RECORDED DATA:

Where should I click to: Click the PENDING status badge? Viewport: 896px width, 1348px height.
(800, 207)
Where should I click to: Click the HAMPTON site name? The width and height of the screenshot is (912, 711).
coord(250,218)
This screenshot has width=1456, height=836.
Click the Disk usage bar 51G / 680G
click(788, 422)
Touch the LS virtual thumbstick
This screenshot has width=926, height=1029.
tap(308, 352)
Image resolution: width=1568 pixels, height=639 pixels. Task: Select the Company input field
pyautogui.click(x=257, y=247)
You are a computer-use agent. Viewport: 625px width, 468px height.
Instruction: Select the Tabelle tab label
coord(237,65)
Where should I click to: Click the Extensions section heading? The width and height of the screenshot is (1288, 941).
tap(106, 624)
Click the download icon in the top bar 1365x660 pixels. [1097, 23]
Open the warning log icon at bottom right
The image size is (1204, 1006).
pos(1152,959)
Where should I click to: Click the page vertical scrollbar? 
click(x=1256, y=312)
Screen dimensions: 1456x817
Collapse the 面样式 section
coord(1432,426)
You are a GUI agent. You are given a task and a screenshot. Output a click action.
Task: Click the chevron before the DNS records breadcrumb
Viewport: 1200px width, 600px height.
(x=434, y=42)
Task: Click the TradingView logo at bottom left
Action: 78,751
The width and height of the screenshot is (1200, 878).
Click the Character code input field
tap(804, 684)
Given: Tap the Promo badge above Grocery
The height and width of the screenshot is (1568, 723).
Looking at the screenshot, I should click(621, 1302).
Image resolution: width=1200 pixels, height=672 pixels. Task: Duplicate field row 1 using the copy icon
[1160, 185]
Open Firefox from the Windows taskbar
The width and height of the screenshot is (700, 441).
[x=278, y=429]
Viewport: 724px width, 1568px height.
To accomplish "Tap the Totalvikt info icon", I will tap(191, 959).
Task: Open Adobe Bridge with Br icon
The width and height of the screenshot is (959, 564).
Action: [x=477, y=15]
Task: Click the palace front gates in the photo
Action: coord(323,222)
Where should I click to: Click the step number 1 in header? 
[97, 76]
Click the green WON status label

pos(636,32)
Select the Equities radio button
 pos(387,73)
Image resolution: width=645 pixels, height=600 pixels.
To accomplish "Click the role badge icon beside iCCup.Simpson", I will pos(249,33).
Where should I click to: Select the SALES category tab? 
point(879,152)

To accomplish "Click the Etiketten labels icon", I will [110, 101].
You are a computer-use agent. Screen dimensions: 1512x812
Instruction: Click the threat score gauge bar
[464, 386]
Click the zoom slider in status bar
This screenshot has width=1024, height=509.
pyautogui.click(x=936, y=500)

WHAT YOU HAVE TO DO: What you give back should be the lines from the one with "You are a computer-use agent. Screen" to the end of the data, copied exactly, both ends included.

FINISHED EXERCISE:
You are a computer-use agent. Screen dimensions: 1512x812
Instruction: Click the threat score gauge bar
[464, 386]
Click the zoom slider in status bar
This screenshot has width=1024, height=509.
pyautogui.click(x=936, y=500)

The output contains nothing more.